# [Trecho do documento]
----

Estudos traçam retrato da prostituição no mundo

2 de março de 2013 Comente »
Estudos traçam retrato da prostituição no mundo

Foto: Desenho de Emerson, Wajdowicz Studios, para a Conferência Mundial de Direitos Humanos em Viena, 1993.  Nova Iorque, Unifem- Reprodução. 

Jornal Mulier – Fevereiro de 2012, Nº 97

Entre os mais de 40 milhões que se prostituem, maior preocupação é a exploração sexual de crianças e adolescentes

Recentes estudos de uma fundação francesa e duas ONGs espanholas revelam as características da prostituição na atualidade. Baseado na situação de 30 países, a Fundação Scelles, da França, está publicando em livro o “Relatório Mundial sobre a Exploração Sexual – a prostituição no coração do crime organizado”, afirmando que mais de 40 milhões de pessoas se prostituem no mundo. A grande maioria é mulheres, 75%, jovens com idade entre 13 e 25 anos, 90% ligadas a cafetões. O documento ressalta que uma das principais características da prostituição nos dias atuais é o grande número de crianças exploradas sexualmente, numa estimativa de 2 milhões, muitas vítimas de tráfico humano.

O contexto europeu de crise econômica

Apesar da Europa normalmente receber prostitutas de fora, em alguns países atingidos por medidas de austeridade econômica, devido à crise econômica generalizada na zona do euro, é crescente o número de jovens europeias que recorrem à prostituição para financiar os próprios estudos. Tal constatação foi feita pela União Nacional de Estudantes Britânica. A entidade responsabiliza o corte de ajuda de custo oferecida pelo governo a estudantes universitários e o aumento dos preços de anuidades e do custo de vida na Inglaterra.

E, devido à crise econômica, também aumentou substancialmente a prostituição masculina, de acordo com relatório do Coletivo de Lésbicas, Gays, Transexuais e Bissexuais de Madri. Desde 2007, início da crise financeira que atinge a Espanha, a prostituição masculina triplicou. São jovens, 30% deles com menos de 20 anos, 85% heterossexuais, que ocupam locais específicos de trabalho de acordo com a nacionalidade. Africanos (marroquinos, em sua maioria) e europeus do leste (romenos, russos e búlgaros) oferecem serviços nas ruas, já os brasileiros trabalham em saunas. Diferentemente da exploração sexual de mulheres, no caso masculino os estrangeiros que exercem prostituição na Espanha já têm a intenção de trabalhar no setor e dispensam intermediários. As mulheres são em sua maioria vítimas de quadrilhas de tráfico de pessoas e chegam ao país enganadas por falsas promessas de trabalho.

Tráfico de mulheres

Até há pouco tempo, após o desmanche da União Soviética, a maioria das prostitutas na Europa era originária do Leste Europeu e de ex-repúblicas soviéticas. No entanto, essa tendência tem diminuído, segundo o documento francês. O elemento marcante na Europa é a multiplicação de prostitutas vindas de variados países, normalmente controladas por quadrilhas que as fazem circular por todo o continente.

----

# [Dados brutos]
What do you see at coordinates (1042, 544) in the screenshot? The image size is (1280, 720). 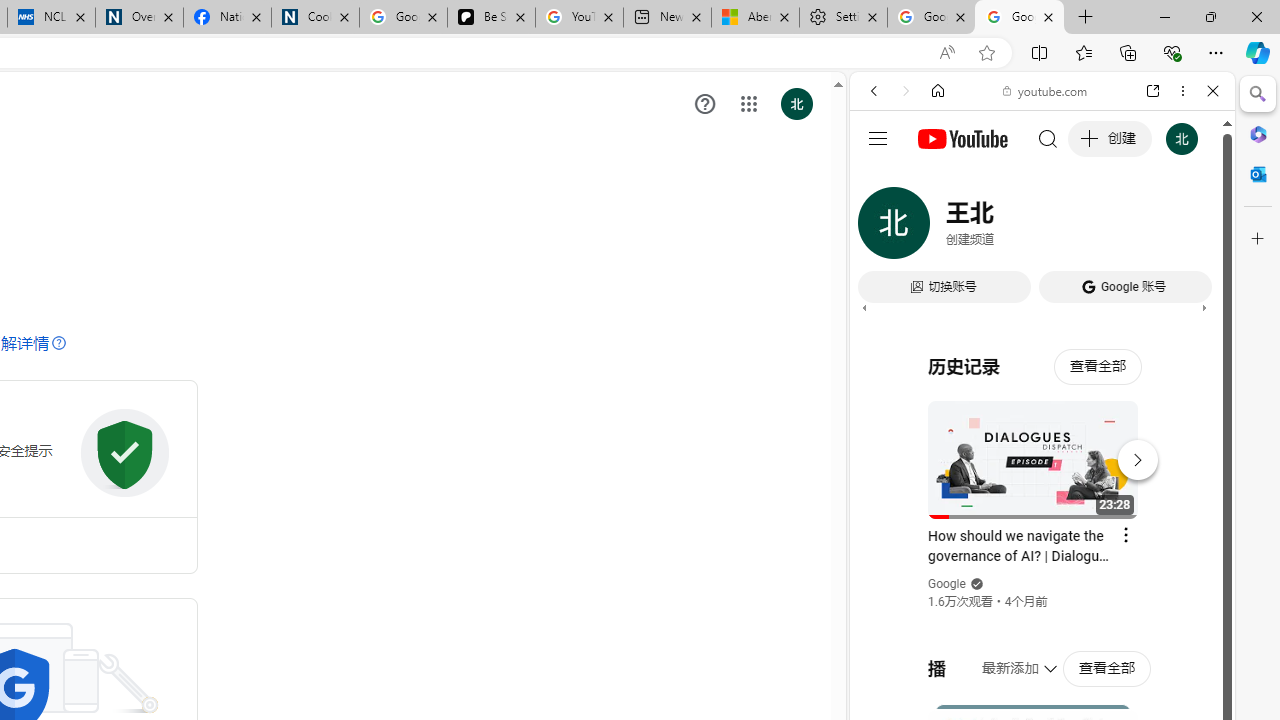 I see `Music` at bounding box center [1042, 544].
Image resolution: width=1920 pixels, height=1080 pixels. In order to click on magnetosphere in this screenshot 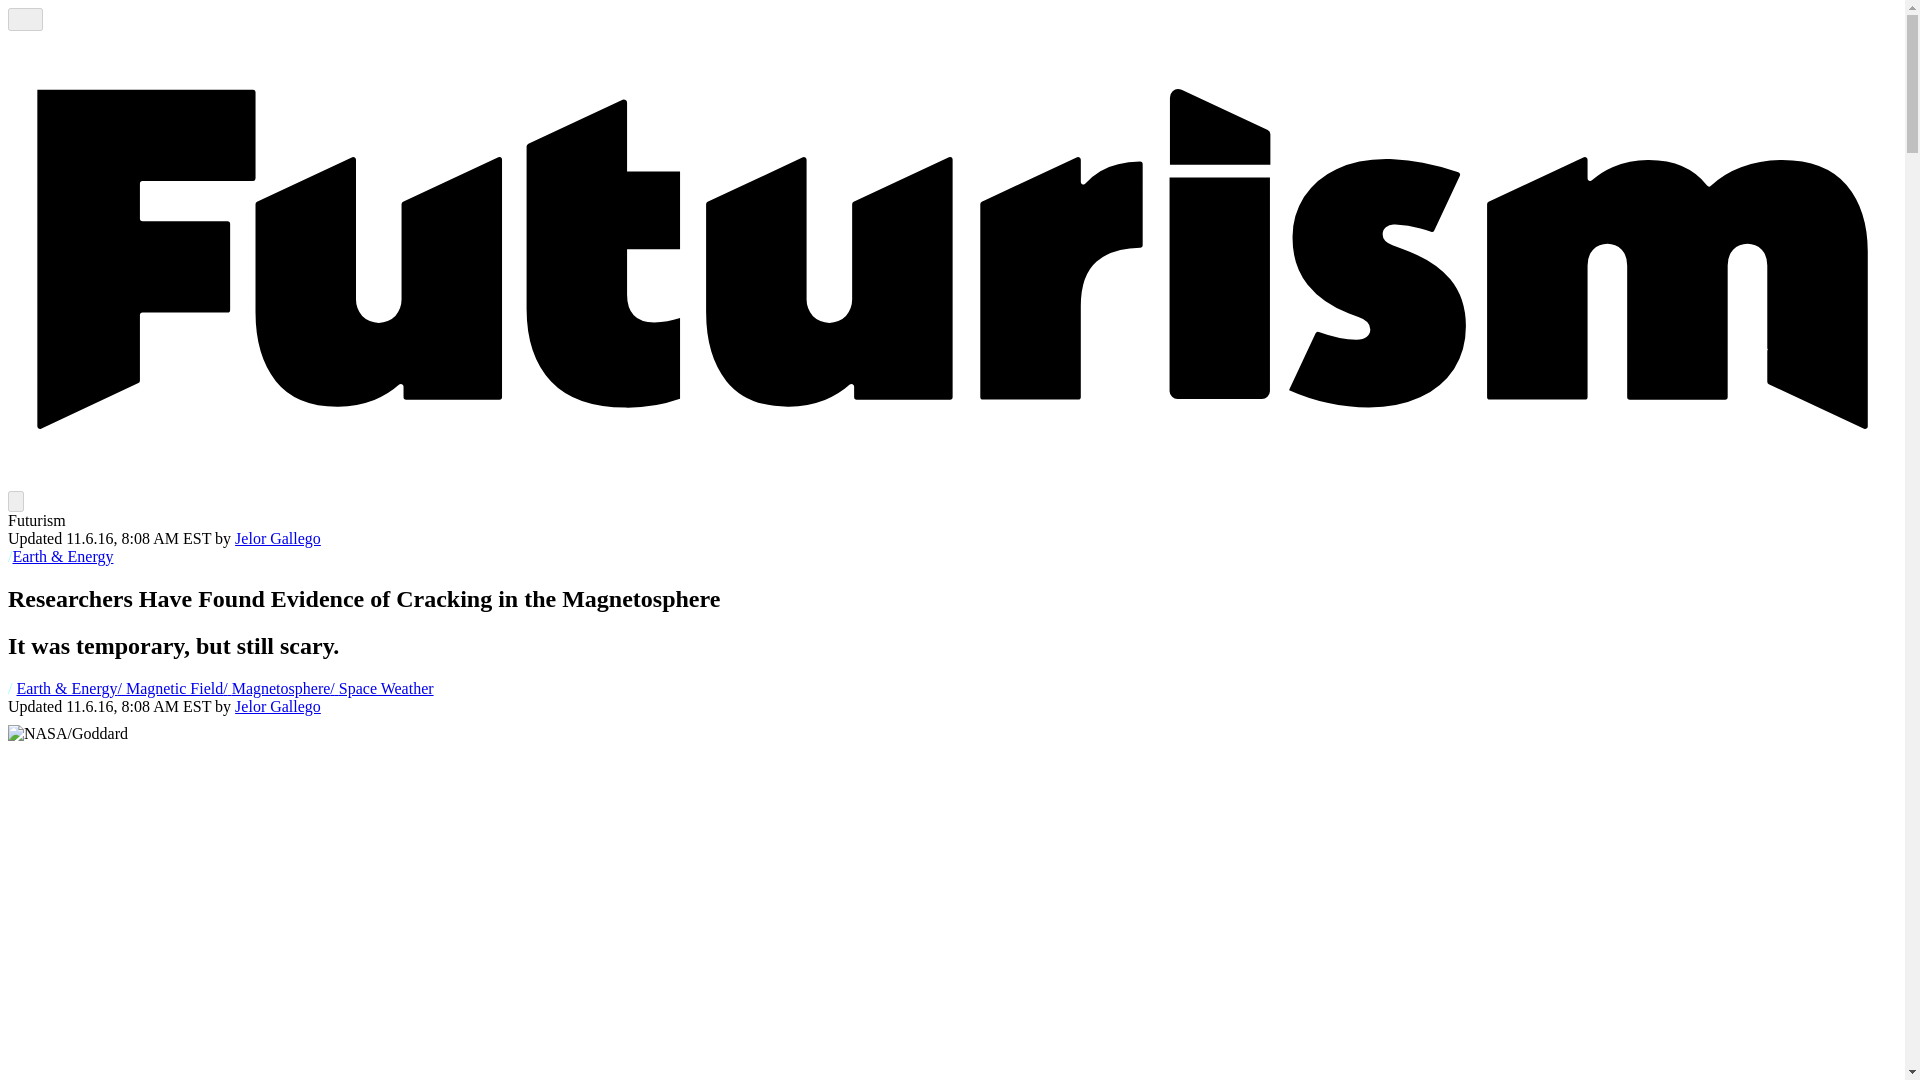, I will do `click(276, 688)`.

----

# [Tarefas escritas]
[A] Traduza para o inglês esta frase do texto sobre a prostituição no mundo: "No entanto, essa tendência tem diminuído, segundo o documento francês."
[B] De acordo com o texto sobre a prostituição no mundo, onde trabalham os brasileiros que se prostituem na Espanha?
[C] Escreva a continuação do texto sobre a prostituição no mundo, começando logo após a última frase apresentada.

# [Respostas escritas]
[A] However, this trend has been declining, according to the French document.

[B] Em saunas.

[C]
Como afirma o estudo da ONG Rede Espanhola contra o Tráfico de Pessoas,  cerca de 1 milhão de pessoas que chegam a Europa são obrigadas a se prostituírem. Desembarcam no continente com promessas de outros tipos de emprego, mas na verdade são traficadas. Como não conseguem pagar as despesas da viagem, ficam reféns de quadrilhas de traficantes. Desse total, 90% passam por diversos bordéis, na Espanha, Itália, Grécia, Alemanha, Bélgica, Holanda, Suíça e Portugal, sendo revendidas.

A revenda de mulheres aumentou 50% nos últimos cinco anos e movimenta cerca de US$ 7 bilhões anuais, aproximadamente R$ 12 bilhões. Na Espanha, por exemplo, uma mulher é vendida entre R$ 2 mil e R$ 7,5 mil de acordo com a idade, características físicas e experiência. Quanto mais jovem, mais cara, e isso tem levado ao maior aliciamento de menores pelas redes, muitas meninas vendidas até pela própria família ou namorados. Quando a demanda dos clientes muda, a “mercadoria” é renovada, e a mulher é revendida como novidade para outra rede, circulando por todo o continente. Segundo a pesquisa, 28 dias é o tempo médio de uma prostituta em um bordel.

Segundo o estudo da Fundação Scelles, o maior número de vítimas do tráfico de seres humanos para fins de exploração sexual está concentrado na Ásia, representando 56% dos casos. O aumento do comércio de mulheres acontece cada vez mais em consonância com as máfias de tráfico de drogas, com experiência e redes estabelecidas de distribuição de “mercadorias”. Parece ser menos arriscado vender mulheres a entorpecentes, pois as leis são frágeis e o assunto é ignorado pela sociedade.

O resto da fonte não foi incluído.